Auf der "alten Seite" waren sie alle korrekt vermerkt ...auf der "neuen" Seite nicht. Hab mein Profil schon mehrfach hochgeladen seit ihr hier bei Buffed seid aber ein Teil der Rezepte bleibt verschwunden.


----------



## Rendex (27. August 2006)

Jo ich hab das gleiche Problem. 
Ich weiß nicht ob sie auf der alten Seite komplett waren, aber hier fehlen definitiv einige...


----------



## Crowley (27. August 2006)

Ich glaube, da gibt es ein Problem mit dem Umlauten. Ich hab da jetzt eine kleine Änderung eingebaut, habe aber grad keine Möglichkeit die zu testen.

Könnt ihr mir bitte bescheidsagen, ob es was gebracht hat?


----------



## Andarius (27. August 2006)

also z.b der lavagürtel ist bei mir immernoch nicht da...letzte aktualisierung war bei mir 13.27 uhr


----------



## Crowley (27. August 2006)

OK, 2. Versuch. Jetzt sollte es aber gehen. 

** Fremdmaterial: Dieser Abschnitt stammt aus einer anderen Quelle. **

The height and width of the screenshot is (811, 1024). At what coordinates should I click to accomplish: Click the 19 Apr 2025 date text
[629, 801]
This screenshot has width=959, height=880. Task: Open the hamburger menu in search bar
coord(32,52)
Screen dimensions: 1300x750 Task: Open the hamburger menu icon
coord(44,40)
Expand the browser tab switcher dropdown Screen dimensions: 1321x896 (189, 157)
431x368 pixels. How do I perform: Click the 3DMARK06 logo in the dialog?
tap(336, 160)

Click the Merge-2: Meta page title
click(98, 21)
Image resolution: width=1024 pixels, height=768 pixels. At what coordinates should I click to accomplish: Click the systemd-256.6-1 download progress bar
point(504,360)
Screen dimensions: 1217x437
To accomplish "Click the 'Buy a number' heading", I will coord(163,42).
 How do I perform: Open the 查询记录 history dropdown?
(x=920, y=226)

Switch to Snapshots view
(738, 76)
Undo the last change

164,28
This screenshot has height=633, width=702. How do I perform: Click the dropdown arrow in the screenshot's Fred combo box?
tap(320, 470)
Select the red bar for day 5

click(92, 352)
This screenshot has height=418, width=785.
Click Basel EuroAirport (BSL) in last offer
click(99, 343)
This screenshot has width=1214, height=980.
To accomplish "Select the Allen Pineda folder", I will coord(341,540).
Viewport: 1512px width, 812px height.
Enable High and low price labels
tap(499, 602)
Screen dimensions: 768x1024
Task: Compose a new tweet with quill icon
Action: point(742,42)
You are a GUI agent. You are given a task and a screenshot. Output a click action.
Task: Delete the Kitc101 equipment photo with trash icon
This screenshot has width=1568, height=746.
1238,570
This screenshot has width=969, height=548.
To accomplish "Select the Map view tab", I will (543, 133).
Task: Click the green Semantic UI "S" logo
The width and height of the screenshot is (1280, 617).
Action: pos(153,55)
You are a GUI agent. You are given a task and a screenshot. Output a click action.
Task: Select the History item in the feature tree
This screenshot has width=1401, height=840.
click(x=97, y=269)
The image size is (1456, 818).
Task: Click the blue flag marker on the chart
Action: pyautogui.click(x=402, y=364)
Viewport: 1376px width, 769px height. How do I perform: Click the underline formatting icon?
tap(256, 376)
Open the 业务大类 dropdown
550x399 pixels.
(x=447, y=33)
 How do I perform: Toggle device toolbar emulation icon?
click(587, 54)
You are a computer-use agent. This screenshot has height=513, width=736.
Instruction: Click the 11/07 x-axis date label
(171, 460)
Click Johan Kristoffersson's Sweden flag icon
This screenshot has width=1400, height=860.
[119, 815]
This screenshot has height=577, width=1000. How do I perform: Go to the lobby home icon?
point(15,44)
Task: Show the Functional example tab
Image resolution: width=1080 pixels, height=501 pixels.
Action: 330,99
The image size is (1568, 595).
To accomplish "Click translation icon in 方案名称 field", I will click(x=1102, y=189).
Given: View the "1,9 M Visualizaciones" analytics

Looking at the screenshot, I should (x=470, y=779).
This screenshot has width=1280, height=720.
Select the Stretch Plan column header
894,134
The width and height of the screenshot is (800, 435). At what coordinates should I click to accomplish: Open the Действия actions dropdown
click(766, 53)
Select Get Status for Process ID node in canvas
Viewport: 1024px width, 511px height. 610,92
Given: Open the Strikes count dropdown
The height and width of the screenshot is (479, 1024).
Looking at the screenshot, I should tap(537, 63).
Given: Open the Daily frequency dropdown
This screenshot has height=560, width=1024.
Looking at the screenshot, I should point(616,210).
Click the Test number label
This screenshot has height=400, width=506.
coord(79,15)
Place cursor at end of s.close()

			Dieser Inhalt steht nur eingeloggten Mitgliedern zur Verfügung.


----------



## Minotaurus (27. August 2006)

Jez schauts sehr gut aus,   dürfte alles Übernommen sein.

Danke für Hilfe

Mino


----------



## Andarius (28. August 2006)

langsam glaube ich das das Proggi was gegen meinen Lavagürtel hat. Denn nur der fehlt weiterhin. Ansonsten sind jetzt alle da.


----------